En el campo contrario (porque así de goyesco se ha vuelto el horizonte) también las medias mentiras sembrarán medias verdades. El a por ellos, los golpes de la Policía, los insultos a la diversidad, la altanería y la soberbia de quien convirtió el Tribunal Constitucional en la tijera para recortar una y otra vez cualquier posibilidad de debate político. Esa cerrazón, esa ceguera, tan propiciatoria de buena parte de lo que nos acontece, también encontrará su relato y su justificación para salvar patrias que suenan tan vacías como lo son sin aquellos que las habitan.

Quién sabe si verán su Itaca los que la desean o si España será capaz de encontrar una manera de entenderse a sí misma sin odiarse; si alguna vez podremos decir que por fin dejamos la transición atrás, que fuimos capaces de refundar el Estado, repensarnos como sociedad y, por qué no, plantearnos posibilidades hoy impensables en el marco constitucional actual.

Lo que es seguro es que estas quinientas páginas serán estudiadas durante años en las facultades de Derecho de toda Europa, que cada palabra habrá sido sopesada hasta la saciedad por unos ponentes precavidos de que cada coma será sometida a su vez a un juicio implacable.
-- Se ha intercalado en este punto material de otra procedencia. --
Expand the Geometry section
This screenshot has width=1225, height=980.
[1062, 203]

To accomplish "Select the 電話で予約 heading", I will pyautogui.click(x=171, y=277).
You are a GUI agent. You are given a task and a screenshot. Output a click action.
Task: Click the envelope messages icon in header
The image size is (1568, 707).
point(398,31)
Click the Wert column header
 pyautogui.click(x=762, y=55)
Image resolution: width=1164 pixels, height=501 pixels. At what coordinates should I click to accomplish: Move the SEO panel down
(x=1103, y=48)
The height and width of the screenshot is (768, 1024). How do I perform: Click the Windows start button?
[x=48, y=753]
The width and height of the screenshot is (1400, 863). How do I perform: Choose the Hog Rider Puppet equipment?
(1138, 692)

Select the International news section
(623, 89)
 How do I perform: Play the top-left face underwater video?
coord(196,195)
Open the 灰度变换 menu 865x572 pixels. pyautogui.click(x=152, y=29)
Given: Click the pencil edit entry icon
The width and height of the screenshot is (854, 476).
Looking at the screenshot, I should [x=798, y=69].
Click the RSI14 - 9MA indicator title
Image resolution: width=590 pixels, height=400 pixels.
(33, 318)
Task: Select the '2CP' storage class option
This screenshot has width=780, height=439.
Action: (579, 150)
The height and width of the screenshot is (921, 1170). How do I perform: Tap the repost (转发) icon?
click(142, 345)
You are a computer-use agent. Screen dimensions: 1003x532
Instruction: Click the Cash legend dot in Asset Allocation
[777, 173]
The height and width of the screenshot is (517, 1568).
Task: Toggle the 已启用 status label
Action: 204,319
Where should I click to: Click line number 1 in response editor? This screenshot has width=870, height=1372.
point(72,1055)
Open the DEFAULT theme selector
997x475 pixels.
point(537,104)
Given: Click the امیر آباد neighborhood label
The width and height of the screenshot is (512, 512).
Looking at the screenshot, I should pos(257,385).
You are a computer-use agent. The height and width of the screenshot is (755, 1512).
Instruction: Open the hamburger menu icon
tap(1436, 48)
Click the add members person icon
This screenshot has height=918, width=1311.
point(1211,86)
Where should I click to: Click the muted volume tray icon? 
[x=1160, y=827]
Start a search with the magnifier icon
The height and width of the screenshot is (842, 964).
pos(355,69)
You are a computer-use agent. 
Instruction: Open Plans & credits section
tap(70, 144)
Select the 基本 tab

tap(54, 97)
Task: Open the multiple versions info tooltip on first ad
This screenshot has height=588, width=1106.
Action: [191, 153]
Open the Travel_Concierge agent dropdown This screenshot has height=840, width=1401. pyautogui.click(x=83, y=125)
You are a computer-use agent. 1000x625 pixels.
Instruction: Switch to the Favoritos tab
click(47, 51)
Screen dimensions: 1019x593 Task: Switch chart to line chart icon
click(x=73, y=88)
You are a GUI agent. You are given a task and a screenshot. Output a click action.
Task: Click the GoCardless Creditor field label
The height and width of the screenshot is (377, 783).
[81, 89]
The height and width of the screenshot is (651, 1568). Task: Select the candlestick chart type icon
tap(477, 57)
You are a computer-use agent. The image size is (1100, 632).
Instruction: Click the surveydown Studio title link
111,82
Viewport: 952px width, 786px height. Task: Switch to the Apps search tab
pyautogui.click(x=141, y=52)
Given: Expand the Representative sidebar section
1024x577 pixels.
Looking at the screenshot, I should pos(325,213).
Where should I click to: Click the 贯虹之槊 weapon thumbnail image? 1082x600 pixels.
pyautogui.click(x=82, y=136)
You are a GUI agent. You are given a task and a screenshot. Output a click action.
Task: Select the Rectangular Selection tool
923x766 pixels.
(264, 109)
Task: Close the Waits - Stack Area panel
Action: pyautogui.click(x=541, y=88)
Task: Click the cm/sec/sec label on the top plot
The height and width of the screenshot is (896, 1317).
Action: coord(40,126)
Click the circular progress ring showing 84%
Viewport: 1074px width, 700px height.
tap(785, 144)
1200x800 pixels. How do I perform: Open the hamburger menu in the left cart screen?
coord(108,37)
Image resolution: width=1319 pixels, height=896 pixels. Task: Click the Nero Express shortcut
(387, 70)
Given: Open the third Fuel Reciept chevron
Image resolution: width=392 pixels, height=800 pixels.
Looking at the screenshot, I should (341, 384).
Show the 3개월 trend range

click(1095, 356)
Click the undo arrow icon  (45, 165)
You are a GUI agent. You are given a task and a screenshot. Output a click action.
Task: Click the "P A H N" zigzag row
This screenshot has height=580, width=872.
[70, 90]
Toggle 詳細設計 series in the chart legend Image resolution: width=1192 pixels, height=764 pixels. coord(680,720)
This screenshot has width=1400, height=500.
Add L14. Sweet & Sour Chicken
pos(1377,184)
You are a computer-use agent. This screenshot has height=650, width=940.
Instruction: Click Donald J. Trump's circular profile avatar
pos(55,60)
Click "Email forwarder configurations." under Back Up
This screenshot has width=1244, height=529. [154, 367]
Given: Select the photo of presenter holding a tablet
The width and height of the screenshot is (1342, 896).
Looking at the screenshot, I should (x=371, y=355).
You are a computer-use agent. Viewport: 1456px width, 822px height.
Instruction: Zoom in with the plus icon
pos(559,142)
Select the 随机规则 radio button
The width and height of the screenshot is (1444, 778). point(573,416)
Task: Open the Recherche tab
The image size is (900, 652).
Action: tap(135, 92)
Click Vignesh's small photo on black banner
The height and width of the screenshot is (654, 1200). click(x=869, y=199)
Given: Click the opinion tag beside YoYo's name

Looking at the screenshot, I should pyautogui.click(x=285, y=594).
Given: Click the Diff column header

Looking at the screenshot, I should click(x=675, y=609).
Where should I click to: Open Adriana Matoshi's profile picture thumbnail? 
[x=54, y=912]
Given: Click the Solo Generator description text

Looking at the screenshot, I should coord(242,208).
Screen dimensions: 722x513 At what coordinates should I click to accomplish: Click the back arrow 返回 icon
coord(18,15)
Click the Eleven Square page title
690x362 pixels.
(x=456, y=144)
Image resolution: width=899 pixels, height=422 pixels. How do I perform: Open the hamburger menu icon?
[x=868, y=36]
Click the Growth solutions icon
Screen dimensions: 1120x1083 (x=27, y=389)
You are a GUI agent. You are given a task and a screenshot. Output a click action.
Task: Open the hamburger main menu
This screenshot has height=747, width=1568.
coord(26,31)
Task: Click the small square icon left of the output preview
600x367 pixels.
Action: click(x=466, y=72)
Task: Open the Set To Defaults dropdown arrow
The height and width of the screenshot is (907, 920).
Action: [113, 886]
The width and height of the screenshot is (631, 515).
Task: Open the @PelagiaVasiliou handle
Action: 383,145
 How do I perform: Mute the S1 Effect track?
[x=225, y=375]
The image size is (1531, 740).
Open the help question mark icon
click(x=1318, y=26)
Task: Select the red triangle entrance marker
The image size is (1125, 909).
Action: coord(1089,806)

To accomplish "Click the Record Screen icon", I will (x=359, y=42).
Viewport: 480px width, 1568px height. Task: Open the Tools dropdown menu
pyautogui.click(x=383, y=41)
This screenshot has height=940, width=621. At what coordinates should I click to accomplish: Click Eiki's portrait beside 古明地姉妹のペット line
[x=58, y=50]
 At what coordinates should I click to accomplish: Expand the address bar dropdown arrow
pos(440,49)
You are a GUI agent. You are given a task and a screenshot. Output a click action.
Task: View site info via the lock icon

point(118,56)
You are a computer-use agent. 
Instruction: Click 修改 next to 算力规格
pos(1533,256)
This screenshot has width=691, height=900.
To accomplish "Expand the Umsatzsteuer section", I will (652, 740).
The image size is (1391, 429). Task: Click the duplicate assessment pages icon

Aquí en Estrasburgo sigue lloviendo. Me preguntan los alumnos qué pienso de esta situación. No sé cómo hablarles de la tristeza que siento. Y al final encuentro una frase de Kafka (tan propicio): «La desgracia de don Quijote no fue su fantasía, sino Sancho Panza». Quien quiera entender que entienda, les digo. Hoy hablamos en clase de los surrealistas.